# Solving Linear Equation

Solving equations is more or less what algebra is all about. In this lesson we will practice solving a variety of linear equations.

Note: Linear Equations are equations that have an unknown variable that is to the power of 1, i.e. x1 i.e. x, so an equation like 2x + 1 = 5x - 3. It must have no variables like x^2.

Solve the following linear equations.
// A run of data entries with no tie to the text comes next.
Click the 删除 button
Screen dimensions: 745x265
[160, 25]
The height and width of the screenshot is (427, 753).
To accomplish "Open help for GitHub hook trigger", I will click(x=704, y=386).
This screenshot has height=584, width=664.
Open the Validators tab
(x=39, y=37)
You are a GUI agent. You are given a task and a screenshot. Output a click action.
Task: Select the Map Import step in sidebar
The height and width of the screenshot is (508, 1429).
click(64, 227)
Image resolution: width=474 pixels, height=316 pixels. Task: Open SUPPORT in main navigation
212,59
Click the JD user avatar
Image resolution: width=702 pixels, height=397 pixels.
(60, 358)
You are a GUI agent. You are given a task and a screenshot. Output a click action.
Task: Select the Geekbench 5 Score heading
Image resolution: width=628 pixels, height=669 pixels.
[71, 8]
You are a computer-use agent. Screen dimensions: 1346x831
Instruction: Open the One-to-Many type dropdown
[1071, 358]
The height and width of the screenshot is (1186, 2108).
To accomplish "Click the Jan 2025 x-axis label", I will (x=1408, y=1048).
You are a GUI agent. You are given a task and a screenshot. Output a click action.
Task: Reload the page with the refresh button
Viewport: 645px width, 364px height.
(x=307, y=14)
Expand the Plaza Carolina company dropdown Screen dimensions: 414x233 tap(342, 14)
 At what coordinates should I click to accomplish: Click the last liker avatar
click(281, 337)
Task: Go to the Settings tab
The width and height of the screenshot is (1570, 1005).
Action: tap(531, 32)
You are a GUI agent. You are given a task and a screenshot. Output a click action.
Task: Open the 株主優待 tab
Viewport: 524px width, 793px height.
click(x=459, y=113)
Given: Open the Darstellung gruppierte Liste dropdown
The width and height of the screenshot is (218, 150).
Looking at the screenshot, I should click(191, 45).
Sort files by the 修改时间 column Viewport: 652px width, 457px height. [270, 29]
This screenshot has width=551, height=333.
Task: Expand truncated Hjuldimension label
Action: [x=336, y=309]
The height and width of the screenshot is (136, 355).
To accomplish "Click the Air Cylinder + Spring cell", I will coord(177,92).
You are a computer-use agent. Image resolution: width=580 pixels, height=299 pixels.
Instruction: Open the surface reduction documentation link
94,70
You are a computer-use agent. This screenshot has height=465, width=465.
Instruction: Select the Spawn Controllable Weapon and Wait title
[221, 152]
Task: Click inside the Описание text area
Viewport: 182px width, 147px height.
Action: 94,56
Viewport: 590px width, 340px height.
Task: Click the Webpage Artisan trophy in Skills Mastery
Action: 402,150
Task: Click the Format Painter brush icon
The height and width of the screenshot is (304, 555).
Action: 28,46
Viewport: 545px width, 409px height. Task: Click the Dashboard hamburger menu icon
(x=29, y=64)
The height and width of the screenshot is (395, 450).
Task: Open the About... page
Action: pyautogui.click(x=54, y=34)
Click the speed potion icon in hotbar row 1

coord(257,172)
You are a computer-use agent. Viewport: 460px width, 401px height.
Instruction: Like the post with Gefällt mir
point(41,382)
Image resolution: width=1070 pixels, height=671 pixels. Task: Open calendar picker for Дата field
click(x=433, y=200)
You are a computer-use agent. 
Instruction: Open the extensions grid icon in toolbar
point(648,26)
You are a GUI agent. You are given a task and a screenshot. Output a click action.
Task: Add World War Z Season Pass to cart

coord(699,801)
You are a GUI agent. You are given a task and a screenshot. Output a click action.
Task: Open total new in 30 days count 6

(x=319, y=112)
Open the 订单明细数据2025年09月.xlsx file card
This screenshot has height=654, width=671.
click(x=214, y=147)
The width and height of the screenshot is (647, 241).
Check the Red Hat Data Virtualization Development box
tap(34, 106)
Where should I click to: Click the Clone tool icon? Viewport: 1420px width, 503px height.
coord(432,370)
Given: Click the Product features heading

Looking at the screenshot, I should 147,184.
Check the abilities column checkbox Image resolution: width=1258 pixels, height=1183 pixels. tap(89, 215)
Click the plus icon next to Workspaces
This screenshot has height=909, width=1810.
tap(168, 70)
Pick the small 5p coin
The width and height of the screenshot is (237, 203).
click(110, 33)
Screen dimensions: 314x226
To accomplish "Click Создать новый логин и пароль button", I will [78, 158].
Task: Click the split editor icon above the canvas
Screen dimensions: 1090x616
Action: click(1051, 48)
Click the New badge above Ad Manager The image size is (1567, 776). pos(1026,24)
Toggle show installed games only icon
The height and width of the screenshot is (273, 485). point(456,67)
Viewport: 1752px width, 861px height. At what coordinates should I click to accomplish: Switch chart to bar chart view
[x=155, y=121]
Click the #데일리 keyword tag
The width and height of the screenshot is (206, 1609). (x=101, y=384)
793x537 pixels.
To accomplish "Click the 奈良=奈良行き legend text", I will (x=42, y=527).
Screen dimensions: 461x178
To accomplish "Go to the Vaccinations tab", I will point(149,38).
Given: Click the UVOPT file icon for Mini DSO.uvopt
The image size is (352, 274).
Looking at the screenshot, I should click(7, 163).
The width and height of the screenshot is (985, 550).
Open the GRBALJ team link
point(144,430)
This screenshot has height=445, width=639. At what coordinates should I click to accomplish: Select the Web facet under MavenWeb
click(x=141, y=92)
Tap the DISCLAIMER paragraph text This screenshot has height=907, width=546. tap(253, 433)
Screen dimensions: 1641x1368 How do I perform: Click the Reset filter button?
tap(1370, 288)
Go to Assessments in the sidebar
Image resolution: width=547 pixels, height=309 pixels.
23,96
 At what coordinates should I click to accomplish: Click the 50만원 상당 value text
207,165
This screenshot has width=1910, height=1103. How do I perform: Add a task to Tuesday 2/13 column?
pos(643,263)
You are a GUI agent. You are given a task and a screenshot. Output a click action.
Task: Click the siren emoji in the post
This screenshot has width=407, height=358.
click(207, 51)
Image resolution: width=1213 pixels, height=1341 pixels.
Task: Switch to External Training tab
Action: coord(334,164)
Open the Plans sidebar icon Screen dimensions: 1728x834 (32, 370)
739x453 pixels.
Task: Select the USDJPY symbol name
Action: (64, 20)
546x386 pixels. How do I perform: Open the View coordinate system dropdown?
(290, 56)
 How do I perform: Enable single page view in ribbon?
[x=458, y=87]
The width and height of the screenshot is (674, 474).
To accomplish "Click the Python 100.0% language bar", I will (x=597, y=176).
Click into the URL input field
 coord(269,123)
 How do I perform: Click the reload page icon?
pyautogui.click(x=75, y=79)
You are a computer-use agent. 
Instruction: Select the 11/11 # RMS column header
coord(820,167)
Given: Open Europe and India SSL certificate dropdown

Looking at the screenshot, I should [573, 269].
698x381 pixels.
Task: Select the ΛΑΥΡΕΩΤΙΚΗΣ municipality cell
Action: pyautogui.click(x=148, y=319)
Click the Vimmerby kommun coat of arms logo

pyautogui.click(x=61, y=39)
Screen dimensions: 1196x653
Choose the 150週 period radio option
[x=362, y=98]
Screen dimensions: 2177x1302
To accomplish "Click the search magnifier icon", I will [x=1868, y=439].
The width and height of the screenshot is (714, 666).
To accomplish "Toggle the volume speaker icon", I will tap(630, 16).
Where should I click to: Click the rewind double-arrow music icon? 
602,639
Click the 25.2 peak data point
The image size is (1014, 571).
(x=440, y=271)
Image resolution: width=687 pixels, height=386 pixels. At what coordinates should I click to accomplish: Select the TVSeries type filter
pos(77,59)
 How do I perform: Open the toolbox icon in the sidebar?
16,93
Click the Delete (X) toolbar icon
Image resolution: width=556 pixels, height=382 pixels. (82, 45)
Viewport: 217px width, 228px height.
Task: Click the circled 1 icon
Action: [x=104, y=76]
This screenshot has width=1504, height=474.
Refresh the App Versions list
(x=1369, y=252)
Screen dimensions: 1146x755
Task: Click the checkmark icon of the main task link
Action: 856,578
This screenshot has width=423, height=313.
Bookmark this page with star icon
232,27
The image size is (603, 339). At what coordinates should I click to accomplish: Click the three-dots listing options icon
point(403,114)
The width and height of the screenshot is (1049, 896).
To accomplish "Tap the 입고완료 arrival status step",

Note that some answers may not be whole numbers.

A quick reminder of how to solve these questions:

1. First, see if we can simplify the equation through Commutative, Associative or Distributive Properties,
2. Use Inverse Operations, which is doing the opposite of the order of operations (the opposite of what has been done to x)

## Question 1a

2x - 6 = 10

We will start to “speed up” our Inverse Operations as we get better at them, if you are unsure, try going through the previous lesson. But for this first one we will go over it again,

2x - 6 = 10

Identify what has been done to x on the left-hand side following the order of operations (BEDMAS)

1) Multiplied by 2

2) Subtracted by 6

Now, Inverse Operations tells us we do the opposite order with the opposite operation

2) Divide by 2

So,

Add 6 to both sides (remember the Additive Properties of Equality and the Multiplicative Properties of Equality),

2x - 6 + 6 = 10 + 6

2x = 10 + 6

2x = 16

Divide both sides by 2,

(2x)/2 = (16)/2

x = 8

## Question 1b

{x+5}/3 = 3

Multiply by 3

({x+5}/3) 3 = (3)3

x + 5 = 9

Subtract 5,

x = 4

• 3(x - 1) = 27
• Notice, there are two different ways we could solve this, both correct, we can use the distributive property to multiply out the brackets then do inverse operations,

or,

we can start by dividing by 3, this looks to be the easier way,

First, divide by 3,

(3(x - 1)) / 3 = (27) / 3

x - 1 = 9

x - 1 + 1 = 9 + 1

x = 10

## Question 1c

{-5/3}x + 3 = 5

This might be a bit daunting seeing a fraction as a coefficient, however, stick to our rules, it might help to write a bracket around the -5/3 to help is see it as a coefficient multiplying our variable,

(-5/3) x + 3 = 5,

Firstly,

Subtract 3,

(-5/3) x + 3 - 3 = 5 - 3

(-5/3) x = 2,

We can solve this a couple ways,

We can it write this like,

{(-5) x}/3 = 2,

Then multiply by 3,

({(-5) x}/3)3 = (2)3

-5x = 6

Then divide by - 5

(-5x)/-5 = (6) /-5

x = -6/5

OR

We can solve by dividing by the coefficient (-5/3) on both sides, in one step,

(-5/3) x = 2

((-5/3) x) / (-5/3) = (2)/ (-5/3)

x = 2/ (-5/3)

Something divided by a fraction is the same as multiply something by the inverse (or flipped version) of that fraction i.e. 2 / (1/2) = 2 x (2/1)

x = 2(3/-5)

x = 6/-5, or x = -6/5

## Question 1d

{3(x - 5)}/ 6 + 7 = 5

Dealing with a larger equation, it might help to go over your Inverse Operations,

Identify what has been done to x, on the side of the equation that has x,

BEDMAS!

1) Brackets first, subtract 5

2) Multiply and Divide, the order does not matter for multiplication and division, but let us choose multiply, so,

Multiply by 3

3) Divide by 6

Now, we do the opposite of this order, with the opposite operations

1) Subtract 7

2) Multiply 6

3) Divide 3

Now, apply this to our equation, {3(x - 5)}/ 6 + 7 = 5

1) Subtract 7

{3(x - 5)}/ 6 + 7 -7 = 5 - 7

{3(x - 5)}/ 6 = -2

2) Multiply by 6,

({3(x - 5)}/ 6)6 = (-2)6

3(x - 5) = -12

3) Divide by 3

(3(x - 5))/3 = (-12)/3

x - 5 = -4